Instead, for the past month the Lannings and about 45 other residents have been attending the Collier County Sheriff’s Office’s citizens academy, learning more about the inner-workings of the agency that helps keep their community safe. Ron Lanning, 69, already volunteers with the Sheriff’s Office, so Janet, 58, thought it would be nice to have a similar background.

“We wanted to share something and spend time together,” Janet Lanning said. “We thought this would be a great way to do it.”

The Sheriff’s Office holds six-week citizens academies two or three times a year, said Chief Jim Williams, who was on hand for Monday night’s presentation. The purpose of the academies is to give residents an inside look at the agency because, he said, law enforcement’s authority comes directly from the people.

“What I’d like them to take away is an understanding of the challenges that are being faced by law enforcement,” Williams said, “and an appreciation of the kind of professionalism and capability that we have here in their sheriff’s office, the Collier County Sheriff’s Office.”

This academy, which is closed to new participants, is being held on Monday nights from 6-8:30 p.m. at the Professional Development Center, 615 Third Ave. N. On previous evenings participants learned about the Sheriff’s Office’s traffic and marine units, SWAT team, and got to test out the agency’s new Segway transporters and Sky Watch Sentinel, a personal observation tower.
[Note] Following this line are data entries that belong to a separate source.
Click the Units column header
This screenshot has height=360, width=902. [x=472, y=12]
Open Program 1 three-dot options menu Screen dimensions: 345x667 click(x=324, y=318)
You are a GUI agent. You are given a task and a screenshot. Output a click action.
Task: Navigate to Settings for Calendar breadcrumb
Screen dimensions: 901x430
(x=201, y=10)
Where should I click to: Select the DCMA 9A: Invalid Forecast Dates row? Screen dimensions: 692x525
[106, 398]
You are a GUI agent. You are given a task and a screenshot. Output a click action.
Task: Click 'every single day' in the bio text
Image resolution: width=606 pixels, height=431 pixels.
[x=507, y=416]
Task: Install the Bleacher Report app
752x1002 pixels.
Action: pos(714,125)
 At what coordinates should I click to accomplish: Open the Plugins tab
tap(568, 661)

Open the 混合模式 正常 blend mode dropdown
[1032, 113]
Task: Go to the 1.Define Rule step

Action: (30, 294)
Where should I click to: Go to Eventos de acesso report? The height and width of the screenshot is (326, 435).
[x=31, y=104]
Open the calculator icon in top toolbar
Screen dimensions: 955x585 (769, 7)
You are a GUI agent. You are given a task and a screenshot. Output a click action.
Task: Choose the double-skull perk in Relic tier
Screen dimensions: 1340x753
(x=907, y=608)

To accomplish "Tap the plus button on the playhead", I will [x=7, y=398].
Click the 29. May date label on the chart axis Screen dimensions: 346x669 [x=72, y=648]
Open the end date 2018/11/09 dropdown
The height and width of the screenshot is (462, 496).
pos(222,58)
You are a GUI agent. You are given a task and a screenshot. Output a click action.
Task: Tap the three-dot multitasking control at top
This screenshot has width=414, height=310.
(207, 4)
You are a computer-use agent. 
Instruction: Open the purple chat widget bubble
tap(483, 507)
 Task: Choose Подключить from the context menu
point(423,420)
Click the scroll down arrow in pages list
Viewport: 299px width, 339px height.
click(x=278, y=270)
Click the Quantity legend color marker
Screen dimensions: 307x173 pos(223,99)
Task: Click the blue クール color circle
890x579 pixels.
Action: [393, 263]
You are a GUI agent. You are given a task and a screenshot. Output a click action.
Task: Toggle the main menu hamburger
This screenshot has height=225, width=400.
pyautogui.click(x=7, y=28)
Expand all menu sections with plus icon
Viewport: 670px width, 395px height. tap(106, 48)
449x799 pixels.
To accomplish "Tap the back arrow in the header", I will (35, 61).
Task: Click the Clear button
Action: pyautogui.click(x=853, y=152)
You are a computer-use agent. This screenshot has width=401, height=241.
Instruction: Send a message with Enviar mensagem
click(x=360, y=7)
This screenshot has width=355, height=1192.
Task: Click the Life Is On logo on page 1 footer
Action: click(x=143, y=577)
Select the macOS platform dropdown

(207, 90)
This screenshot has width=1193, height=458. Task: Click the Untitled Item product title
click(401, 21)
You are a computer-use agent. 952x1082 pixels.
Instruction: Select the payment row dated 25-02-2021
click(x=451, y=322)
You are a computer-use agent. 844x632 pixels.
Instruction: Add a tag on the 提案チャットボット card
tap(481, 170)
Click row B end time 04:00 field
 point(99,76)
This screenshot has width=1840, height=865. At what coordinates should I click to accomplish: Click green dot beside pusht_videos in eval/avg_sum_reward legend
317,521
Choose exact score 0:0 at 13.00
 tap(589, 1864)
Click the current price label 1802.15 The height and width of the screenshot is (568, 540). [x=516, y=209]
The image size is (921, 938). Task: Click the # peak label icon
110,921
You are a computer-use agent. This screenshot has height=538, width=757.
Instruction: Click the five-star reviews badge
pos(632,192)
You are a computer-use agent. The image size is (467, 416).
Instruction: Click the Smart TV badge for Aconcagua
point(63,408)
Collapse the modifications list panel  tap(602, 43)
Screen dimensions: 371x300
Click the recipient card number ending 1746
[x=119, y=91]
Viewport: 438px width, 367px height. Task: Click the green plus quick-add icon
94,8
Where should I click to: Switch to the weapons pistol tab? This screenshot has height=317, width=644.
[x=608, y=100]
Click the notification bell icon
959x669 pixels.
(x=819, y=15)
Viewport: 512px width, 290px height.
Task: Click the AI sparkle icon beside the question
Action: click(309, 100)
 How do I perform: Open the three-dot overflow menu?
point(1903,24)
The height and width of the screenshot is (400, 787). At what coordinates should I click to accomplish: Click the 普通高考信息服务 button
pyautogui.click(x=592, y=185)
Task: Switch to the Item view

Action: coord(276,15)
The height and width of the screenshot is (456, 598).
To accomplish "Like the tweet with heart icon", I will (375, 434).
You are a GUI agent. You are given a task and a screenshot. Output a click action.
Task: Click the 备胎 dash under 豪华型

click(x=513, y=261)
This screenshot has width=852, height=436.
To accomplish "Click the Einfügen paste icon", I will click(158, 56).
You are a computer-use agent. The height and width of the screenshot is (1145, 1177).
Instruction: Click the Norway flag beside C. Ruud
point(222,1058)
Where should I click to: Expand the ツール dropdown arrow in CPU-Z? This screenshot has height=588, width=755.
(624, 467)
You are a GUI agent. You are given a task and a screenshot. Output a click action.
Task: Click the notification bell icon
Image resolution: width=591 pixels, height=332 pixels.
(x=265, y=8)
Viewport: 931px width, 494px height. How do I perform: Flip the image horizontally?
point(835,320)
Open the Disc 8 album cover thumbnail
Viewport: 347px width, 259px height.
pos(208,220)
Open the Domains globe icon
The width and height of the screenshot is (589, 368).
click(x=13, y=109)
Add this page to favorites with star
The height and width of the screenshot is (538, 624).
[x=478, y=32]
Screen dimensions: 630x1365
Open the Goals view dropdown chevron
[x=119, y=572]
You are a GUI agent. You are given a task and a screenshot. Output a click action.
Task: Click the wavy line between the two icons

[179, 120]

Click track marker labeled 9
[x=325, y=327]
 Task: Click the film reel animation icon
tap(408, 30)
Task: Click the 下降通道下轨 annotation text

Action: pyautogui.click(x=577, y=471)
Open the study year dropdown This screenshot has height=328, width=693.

On Monday night participants learned about the workings of an internal investigation, the agency’s six-point response to resistance matrix and watched as a German shepherd named Mick searched for drugs that had been planted in the room.

They also got a demonstration of a baton splitting a melon and watched as the electricity from a Taser stun gun danced across a metal-covered dummy.

Angela Newhouse, 31, of East Naples, volunteered to place her hand in a container of water that a deputy shocked with a Taser. The demonstration was done to prove that a Taser couldn’t kill somebody who was wet or in the water, Williams said.

“When your fingers go numb and you touch it and it feels kind of tingly, that’s what it felt like,” Newhouse said. “I’d say frostbite, but most people down here wouldn’t know what that feels like.”

In the back of the room 79-year-old Elaine D. Lyons took notes and petted Mick. Lyons, who used to volunteer in Immokalee, said she admires the work that deputies do working with immigrants in that community.

“I think more people in the community should know the responsible positions that our sheriff’s have,” she said. “They’re not just out cruising around looking for speeders.”